E sottolinea che la distribuzione delle funzioni legislativa e amministrative tra Stato e Regioni “non” deve “corrispondere all’esigenza di un riparto di poteri tra i diversi segmenti del sistema politico” ma deve avvenire “in funzione del bene comune della società e della tutela dei diritti garantiti dalla nostra Costituzione”. È, dunque, “il principio costituzionale di sussidiarietà che regola la distribuzione delle funzioni tra Stato e regioni”. Per questo l’autonomia “deve essere funzionale a migliorare l’efficienza degli apparati pubblici, ad assicurare una maggiore responsabilità politica e a meglio rispondere alle attese e ai bisogni dei cittadini”.
“Oggi c’è la nostra soddisfazione nel vedere accolto il disagio per una concezione di autonomia regionale che non è assolutamente quella che ha ispirato la riforma del titolo V nel 2001”. È quanto dichiara Eugenio Giani appena appresa la nota stampa sulle questioni di costituzionalità della legge sull’autonomia differenziata.
Siamo naturalmente in attesa della sentenza ma quello che emerge è che il modello di regionalismo differenziato dell’articolo 116 terzo comma della Costituzione non è quello che veniva seguito dalla legge 86 del 2024: come da noi sostenuto nel ricorso queste condizioni particolari di autonomia debbono riguardare solamente materie di specifica caratterizzazione di quella determinata Regione, non tutte le materie come alcune Regioni e anche legge 86 volevano.
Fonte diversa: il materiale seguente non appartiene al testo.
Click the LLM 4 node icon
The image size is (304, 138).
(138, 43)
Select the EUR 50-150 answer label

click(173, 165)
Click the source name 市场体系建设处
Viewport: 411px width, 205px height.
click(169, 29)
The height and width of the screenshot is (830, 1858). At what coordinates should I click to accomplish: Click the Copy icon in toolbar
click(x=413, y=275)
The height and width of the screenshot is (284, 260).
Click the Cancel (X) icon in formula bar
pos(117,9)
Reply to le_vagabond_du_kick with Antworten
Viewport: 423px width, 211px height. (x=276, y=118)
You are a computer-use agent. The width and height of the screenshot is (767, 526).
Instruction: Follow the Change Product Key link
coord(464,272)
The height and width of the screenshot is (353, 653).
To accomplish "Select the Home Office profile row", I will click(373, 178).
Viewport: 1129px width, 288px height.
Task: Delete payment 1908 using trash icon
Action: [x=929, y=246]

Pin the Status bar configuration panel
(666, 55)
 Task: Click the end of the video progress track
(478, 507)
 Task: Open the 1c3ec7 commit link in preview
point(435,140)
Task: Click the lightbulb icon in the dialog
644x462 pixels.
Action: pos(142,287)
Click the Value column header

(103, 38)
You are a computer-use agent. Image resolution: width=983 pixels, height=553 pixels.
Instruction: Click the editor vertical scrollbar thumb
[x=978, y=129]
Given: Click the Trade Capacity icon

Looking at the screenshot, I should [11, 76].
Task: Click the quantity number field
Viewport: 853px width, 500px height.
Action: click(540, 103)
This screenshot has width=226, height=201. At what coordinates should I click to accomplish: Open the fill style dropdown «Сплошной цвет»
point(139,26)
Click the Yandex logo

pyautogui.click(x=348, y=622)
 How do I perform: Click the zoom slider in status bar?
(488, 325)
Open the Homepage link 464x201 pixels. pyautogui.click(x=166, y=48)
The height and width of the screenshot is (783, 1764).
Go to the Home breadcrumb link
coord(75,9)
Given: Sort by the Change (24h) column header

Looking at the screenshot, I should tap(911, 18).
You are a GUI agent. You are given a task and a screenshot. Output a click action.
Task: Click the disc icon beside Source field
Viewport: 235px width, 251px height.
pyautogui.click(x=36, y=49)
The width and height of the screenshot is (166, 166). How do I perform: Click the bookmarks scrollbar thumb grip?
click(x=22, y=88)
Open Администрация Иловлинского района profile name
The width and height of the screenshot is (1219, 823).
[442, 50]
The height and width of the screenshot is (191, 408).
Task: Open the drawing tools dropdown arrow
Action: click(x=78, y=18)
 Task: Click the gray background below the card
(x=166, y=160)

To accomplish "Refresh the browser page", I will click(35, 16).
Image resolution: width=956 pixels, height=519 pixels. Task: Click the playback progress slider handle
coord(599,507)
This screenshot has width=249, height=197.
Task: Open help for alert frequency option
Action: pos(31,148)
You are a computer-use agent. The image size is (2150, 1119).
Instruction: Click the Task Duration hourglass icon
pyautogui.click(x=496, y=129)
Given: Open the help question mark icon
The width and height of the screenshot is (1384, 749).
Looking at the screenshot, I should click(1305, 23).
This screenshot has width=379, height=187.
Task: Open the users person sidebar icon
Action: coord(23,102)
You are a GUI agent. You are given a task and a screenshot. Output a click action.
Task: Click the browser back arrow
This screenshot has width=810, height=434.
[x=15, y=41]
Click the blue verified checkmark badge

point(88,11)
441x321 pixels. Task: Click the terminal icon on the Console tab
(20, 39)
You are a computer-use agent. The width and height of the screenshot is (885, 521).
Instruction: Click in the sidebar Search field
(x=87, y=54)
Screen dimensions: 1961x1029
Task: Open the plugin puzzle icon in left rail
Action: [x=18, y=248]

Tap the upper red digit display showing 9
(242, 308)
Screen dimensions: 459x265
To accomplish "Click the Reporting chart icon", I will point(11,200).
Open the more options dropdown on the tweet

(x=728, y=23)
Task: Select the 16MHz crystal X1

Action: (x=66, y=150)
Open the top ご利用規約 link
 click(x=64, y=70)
Poi c’è la questione della sostenibilità finanziaria e anche con riferimento a questo la Corte sembra andare nel senso da noi auspicato con i ricorsi”.
“Il regionalismo differenziato che la Costituzione prevede – continua Giani – non è quello che diceva la legge voluta dal governo e approvata dalla maggioranza di centrodestra, ma quello che noi sostenevamo che fosse: è un regionalismo che comunque deve rispettare il principio di solidarietà, solidarietà ed equità”.